Roger Caillois è, sul tema della festa, l'autore centrale. La lezione di Durkheim è in lui tutt'altro che rimossa: "La festa, il dilapidare i beni accumulati durante un lungo intermezzo, la sregolatezza divenuta regola, ogni norma capovolta dalla presenza contagiosa delle maschere fanno della vertigine collettiva il punto culminante e aggregante dell'esistenza pubblica". Ma poi continua: "Essa appare come il fondamento ultimo di una società per il resto poco consistente. Rafforza una coesione fragile che, squallida e di modesta portata, sussisterebbe con una qualche difficoltà se non ci fosse questa esplosione periodica che avvicina, riunisce e fa comunicare fra loro individui assorbiti, per il resto del tempo, dalle preoccupazioni domestiche e da cure esclusivamente private" (v. Caillois, 1967²; tr. it., p. 106). L''eccesso' rinnova, sostiene Caillois, che rievoca il modello delle società arcaiche, la cui forza di coesione sociale nella presente società è andata smarrita. (Paolo Apolito, Treccani.it)
Donatella Di Cesare
dialogo con Vinicio Capossela, Il Corriere La Lettura 23 agosto 2015
Festeggiare è un’arte. Se nell’antichità la festa era ben nota, nel nostro mondo appare sempre più lontana e irraggiungibile. Non è difficile intuire perché. La festa è il tempo della liberazione a cui tutti sono chiamati — nessuno escluso. Di più: la festa è comunità, anzi, è la rappresentazione della comunità nella sua forma più completa e elevata. Solo quando la comunità si riunisce, quando si raccoglie, la festa può essere celebrata. Perciò la festa è un’opera d’arte che è comune e che accomuna. È come quando si danza in un cerchio prendendosi per mano. Così la comunità si ricostituisce festeggiando. Supera l’isolamento, l’estraneità, le divisioni prodotte dal lavoro, i conflitti della quotidianità. Ecco perché la festa è sospensione del lavoro, ingresso di un tempo altro. Vale, però, anche l’inverso: dove non c’è festa, dove non si sa più festeggiare, non può costituirsi neppure una comunità. Il nostro disincanto ci fa provare una intensa, acuta nostalgia per la festa, per la comunità, per un tempo in cui intrattenerci. Ma forse è possibile un nuovo incantamento…

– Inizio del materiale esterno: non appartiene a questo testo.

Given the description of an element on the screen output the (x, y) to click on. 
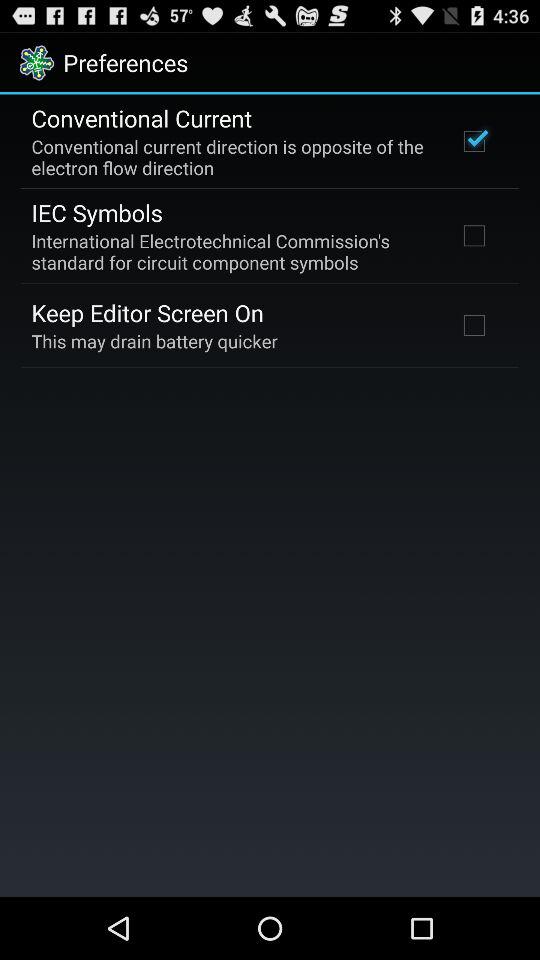
press the app below the iec symbols app (231, 251)
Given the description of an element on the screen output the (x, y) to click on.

... La festa per me non è l’ebbrezza dei riti dionisiaci o dei saturnali romani. Piuttosto è la sospensione sabbatica, l’inoperosità, uno stato di eccezione. Non si contrappone ai giorni lavorativi, ne costituisce il compimento. Karl Kerényi, un grande storico delle religioni e dei miti, ha parlato della perdita della festa, che caratterizza la modernità, e l’ha paragonata alla condizione di chi danza senza ascoltare più la musica. Si continua a danzare nel frastuono, coprendo anche la perdita della musica. Festa e musica richiedono cadenza armonica, procedono con ritmo comune, dischiudono un altro tempo, il tempo dell’altro.
... Non c’è festa senza ricordo. Senza un passato che torna, nella musica, ma anche nei gesti, nelle parole, nella celebrazione della festa. Ecco perché festeggiare vuol dire anche saper celebrare e commemorare. La comunità si estende a quelli che non ci sono più, ai «molti» che ci hanno tramandato note e sillabe per la festa del nostro presente.
... Non sorprende che per alcuni filosofi sia la festa a fondare la storia — non viceversa. Perché è l’incontro fra generazioni in cui rinasce e si rinsalda la comunità. Irrompe un tempo altro, in cui il più remoto passato viene ripreso per guardare al futuro. Perciò la festa ha un tratto utopico. È un assaggio dell’avvenire.
... La festa è l’interruzione del presente, che domina incontrastato le nostre vite. È tempo pieno, tempo celebrato nella inoperosità festiva che invita a trattenersi, a indugiare, a partecipare. La festa è condivisione in cui non si resta spettatori, ma si viene coinvolti e innalzati a una nuova verticalità.